PROBLEM STATEMENT: Retype every entry below exactly as it stands.

SUPPLIED RECORDS:
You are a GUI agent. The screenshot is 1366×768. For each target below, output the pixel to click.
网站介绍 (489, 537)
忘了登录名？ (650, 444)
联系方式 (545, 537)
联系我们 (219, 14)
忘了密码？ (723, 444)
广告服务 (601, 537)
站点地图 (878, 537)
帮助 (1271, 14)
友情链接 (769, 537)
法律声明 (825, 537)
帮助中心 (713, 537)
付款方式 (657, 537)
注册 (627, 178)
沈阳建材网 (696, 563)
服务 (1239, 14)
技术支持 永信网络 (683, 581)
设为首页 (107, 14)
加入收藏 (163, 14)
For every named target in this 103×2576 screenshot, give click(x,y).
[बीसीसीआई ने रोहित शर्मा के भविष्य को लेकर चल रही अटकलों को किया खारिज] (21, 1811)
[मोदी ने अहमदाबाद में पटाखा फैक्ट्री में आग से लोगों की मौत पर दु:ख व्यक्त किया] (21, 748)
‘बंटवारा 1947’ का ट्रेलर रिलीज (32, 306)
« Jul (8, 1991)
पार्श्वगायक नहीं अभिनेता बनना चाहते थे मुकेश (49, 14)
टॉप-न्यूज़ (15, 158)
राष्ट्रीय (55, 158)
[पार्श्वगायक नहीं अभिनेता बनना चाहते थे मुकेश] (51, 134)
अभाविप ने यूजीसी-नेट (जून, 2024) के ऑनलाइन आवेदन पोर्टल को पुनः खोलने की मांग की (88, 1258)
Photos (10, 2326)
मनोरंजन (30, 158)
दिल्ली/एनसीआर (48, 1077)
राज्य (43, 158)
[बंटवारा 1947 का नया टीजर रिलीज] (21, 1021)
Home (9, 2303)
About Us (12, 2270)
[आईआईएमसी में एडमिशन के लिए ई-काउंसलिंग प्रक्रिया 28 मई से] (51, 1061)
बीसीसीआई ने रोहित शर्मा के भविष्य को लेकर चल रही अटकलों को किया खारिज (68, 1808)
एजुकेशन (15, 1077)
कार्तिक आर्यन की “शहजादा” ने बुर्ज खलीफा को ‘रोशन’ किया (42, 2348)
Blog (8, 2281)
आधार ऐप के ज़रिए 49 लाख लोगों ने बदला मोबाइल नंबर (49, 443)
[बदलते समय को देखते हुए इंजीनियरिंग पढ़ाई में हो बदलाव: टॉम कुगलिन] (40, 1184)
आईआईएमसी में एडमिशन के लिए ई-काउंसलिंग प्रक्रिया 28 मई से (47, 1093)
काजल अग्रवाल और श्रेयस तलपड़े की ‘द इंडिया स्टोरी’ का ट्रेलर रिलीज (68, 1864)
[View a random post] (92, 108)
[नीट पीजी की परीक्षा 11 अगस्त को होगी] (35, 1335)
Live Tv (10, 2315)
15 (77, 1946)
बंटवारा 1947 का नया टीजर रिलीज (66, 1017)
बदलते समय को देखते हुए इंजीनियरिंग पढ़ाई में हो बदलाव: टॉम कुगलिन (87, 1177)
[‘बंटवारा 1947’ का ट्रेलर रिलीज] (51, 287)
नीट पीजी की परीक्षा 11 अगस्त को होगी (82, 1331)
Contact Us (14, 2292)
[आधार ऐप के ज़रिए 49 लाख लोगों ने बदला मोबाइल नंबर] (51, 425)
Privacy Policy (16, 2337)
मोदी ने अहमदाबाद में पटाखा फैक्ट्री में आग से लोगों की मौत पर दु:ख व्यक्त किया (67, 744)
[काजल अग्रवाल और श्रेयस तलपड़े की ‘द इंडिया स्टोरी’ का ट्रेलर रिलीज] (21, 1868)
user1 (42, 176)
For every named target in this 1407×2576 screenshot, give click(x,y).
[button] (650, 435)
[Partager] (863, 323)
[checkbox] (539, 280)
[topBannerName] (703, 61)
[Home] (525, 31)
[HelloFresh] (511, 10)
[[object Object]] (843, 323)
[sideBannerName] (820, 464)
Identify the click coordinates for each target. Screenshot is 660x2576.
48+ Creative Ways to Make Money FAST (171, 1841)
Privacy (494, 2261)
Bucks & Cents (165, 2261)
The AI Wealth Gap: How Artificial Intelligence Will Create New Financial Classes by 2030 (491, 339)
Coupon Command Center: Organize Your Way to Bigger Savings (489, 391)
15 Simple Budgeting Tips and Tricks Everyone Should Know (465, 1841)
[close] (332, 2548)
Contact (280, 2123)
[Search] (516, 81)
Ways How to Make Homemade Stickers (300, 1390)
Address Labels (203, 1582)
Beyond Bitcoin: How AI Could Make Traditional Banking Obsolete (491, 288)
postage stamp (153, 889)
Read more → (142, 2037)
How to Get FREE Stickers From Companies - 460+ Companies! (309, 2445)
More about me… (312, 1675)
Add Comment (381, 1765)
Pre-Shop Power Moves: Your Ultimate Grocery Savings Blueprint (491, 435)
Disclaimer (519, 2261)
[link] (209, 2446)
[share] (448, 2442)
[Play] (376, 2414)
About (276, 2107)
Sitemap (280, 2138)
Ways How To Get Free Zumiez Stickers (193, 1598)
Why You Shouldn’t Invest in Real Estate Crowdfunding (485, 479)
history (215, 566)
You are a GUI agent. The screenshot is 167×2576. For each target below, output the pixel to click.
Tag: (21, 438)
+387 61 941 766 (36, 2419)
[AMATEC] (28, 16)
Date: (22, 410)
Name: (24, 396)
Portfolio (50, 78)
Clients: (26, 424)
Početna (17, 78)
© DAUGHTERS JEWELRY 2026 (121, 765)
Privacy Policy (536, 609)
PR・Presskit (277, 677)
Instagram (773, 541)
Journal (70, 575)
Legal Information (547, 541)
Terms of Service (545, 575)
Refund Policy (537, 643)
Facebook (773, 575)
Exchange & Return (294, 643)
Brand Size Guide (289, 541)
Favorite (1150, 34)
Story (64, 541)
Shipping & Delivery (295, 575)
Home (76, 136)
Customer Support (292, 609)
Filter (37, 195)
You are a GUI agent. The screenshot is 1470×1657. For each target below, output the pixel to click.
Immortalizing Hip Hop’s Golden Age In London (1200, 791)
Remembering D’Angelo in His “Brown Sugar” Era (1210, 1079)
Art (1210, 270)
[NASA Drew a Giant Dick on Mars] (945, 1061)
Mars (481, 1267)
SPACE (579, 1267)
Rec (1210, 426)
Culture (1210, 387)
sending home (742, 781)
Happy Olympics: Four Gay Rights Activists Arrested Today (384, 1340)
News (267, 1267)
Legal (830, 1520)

FINAL ANSWER:
You are a GUI agent. The screenshot is 1366×768. For each target below, output the pixel to click.
网站介绍 (489, 537)
忘了登录名？ (650, 444)
联系方式 (545, 537)
联系我们 (219, 14)
忘了密码？ (723, 444)
广告服务 (601, 537)
站点地图 (878, 537)
帮助 (1271, 14)
友情链接 (769, 537)
法律声明 (825, 537)
帮助中心 (713, 537)
付款方式 (657, 537)
注册 (627, 178)
沈阳建材网 (696, 563)
服务 (1239, 14)
技术支持 永信网络 (683, 581)
设为首页 (107, 14)
加入收藏 (163, 14)
For every named target in this 103×2576 screenshot, give click(x,y).
[बीसीसीआई ने रोहित शर्मा के भविष्य को लेकर चल रही अटकलों को किया खारिज] (21, 1811)
[मोदी ने अहमदाबाद में पटाखा फैक्ट्री में आग से लोगों की मौत पर दु:ख व्यक्त किया] (21, 748)
‘बंटवारा 1947’ का ट्रेलर रिलीज (32, 306)
« Jul (8, 1991)
पार्श्वगायक नहीं अभिनेता बनना चाहते थे मुकेश (49, 14)
टॉप-न्यूज़ (15, 158)
राष्ट्रीय (55, 158)
[पार्श्वगायक नहीं अभिनेता बनना चाहते थे मुकेश] (51, 134)
अभाविप ने यूजीसी-नेट (जून, 2024) के ऑनलाइन आवेदन पोर्टल को पुनः खोलने की मांग की (88, 1258)
Photos (10, 2326)
मनोरंजन (30, 158)
दिल्ली/एनसीआर (48, 1077)
राज्य (43, 158)
[बंटवारा 1947 का नया टीजर रिलीज] (21, 1021)
Home (9, 2303)
About Us (12, 2270)
[आईआईएमसी में एडमिशन के लिए ई-काउंसलिंग प्रक्रिया 28 मई से] (51, 1061)
बीसीसीआई ने रोहित शर्मा के भविष्य को लेकर चल रही अटकलों को किया खारिज (68, 1808)
एजुकेशन (15, 1077)
कार्तिक आर्यन की “शहजादा” ने बुर्ज खलीफा को ‘रोशन’ किया (42, 2348)
Blog (8, 2281)
आधार ऐप के ज़रिए 49 लाख लोगों ने बदला मोबाइल नंबर (49, 443)
[बदलते समय को देखते हुए इंजीनियरिंग पढ़ाई में हो बदलाव: टॉम कुगलिन] (40, 1184)
आईआईएमसी में एडमिशन के लिए ई-काउंसलिंग प्रक्रिया 28 मई से (47, 1093)
काजल अग्रवाल और श्रेयस तलपड़े की ‘द इंडिया स्टोरी’ का ट्रेलर रिलीज (68, 1864)
[View a random post] (92, 108)
[नीट पीजी की परीक्षा 11 अगस्त को होगी] (35, 1335)
Live Tv (10, 2315)
15 (77, 1946)
बंटवारा 1947 का नया टीजर रिलीज (66, 1017)
बदलते समय को देखते हुए इंजीनियरिंग पढ़ाई में हो बदलाव: टॉम कुगलिन (87, 1177)
[‘बंटवारा 1947’ का ट्रेलर रिलीज] (51, 287)
नीट पीजी की परीक्षा 11 अगस्त को होगी (82, 1331)
Contact Us (14, 2292)
[आधार ऐप के ज़रिए 49 लाख लोगों ने बदला मोबाइल नंबर] (51, 425)
Privacy Policy (16, 2337)
मोदी ने अहमदाबाद में पटाखा फैक्ट्री में आग से लोगों की मौत पर दु:ख व्यक्त किया (67, 744)
[काजल अग्रवाल और श्रेयस तलपड़े की ‘द इंडिया स्टोरी’ का ट्रेलर रिलीज] (21, 1868)
user1 (42, 176)
For every named target in this 1407×2576 screenshot, give click(x,y).
[button] (650, 435)
[Partager] (863, 323)
[checkbox] (539, 280)
[topBannerName] (703, 61)
[Home] (525, 31)
[HelloFresh] (511, 10)
[[object Object]] (843, 323)
[sideBannerName] (820, 464)
Identify the click coordinates for each target. Screenshot is 660x2576.
48+ Creative Ways to Make Money FAST (171, 1841)
Privacy (494, 2261)
Bucks & Cents (165, 2261)
The AI Wealth Gap: How Artificial Intelligence Will Create New Financial Classes by 2030 (491, 339)
Coupon Command Center: Organize Your Way to Bigger Savings (489, 391)
15 Simple Budgeting Tips and Tricks Everyone Should Know (465, 1841)
[close] (332, 2548)
Contact (280, 2123)
[Search] (516, 81)
Ways How to Make Homemade Stickers (300, 1390)
Address Labels (203, 1582)
Beyond Bitcoin: How AI Could Make Traditional Banking Obsolete (491, 288)
postage stamp (153, 889)
Read more → (142, 2037)
How to Get FREE Stickers From Companies - 460+ Companies! (309, 2445)
More about me… (312, 1675)
Add Comment (381, 1765)
Pre-Shop Power Moves: Your Ultimate Grocery Savings Blueprint (491, 435)
Disclaimer (519, 2261)
[link] (209, 2446)
[share] (448, 2442)
[Play] (376, 2414)
About (276, 2107)
Sitemap (280, 2138)
Ways How To Get Free Zumiez Stickers (193, 1598)
Why You Shouldn’t Invest in Real Estate Crowdfunding (485, 479)
history (215, 566)
You are a GUI agent. The screenshot is 167×2576. For each target below, output the pixel to click.
Tag: (21, 438)
+387 61 941 766 (36, 2419)
[AMATEC] (28, 16)
Date: (22, 410)
Name: (24, 396)
Portfolio (50, 78)
Clients: (26, 424)
Početna (17, 78)
© DAUGHTERS JEWELRY 2026 (121, 765)
Privacy Policy (536, 609)
PR・Presskit (277, 677)
Instagram (773, 541)
Journal (70, 575)
Legal Information (547, 541)
Terms of Service (545, 575)
Refund Policy (537, 643)
Facebook (773, 575)
Exchange & Return (294, 643)
Brand Size Guide (289, 541)
Favorite (1150, 34)
Story (64, 541)
Shipping & Delivery (295, 575)
Home (76, 136)
Customer Support (292, 609)
Filter (37, 195)
You are a GUI agent. The screenshot is 1470×1657. For each target below, output the pixel to click.
Immortalizing Hip Hop’s Golden Age In London (1200, 791)
Remembering D’Angelo in His “Brown Sugar” Era (1210, 1079)
Art (1210, 270)
[NASA Drew a Giant Dick on Mars] (945, 1061)
Mars (481, 1267)
SPACE (579, 1267)
Rec (1210, 426)
Culture (1210, 387)
sending home (742, 781)
Happy Olympics: Four Gay Rights Activists Arrested Today (384, 1340)
News (267, 1267)
Legal (830, 1520)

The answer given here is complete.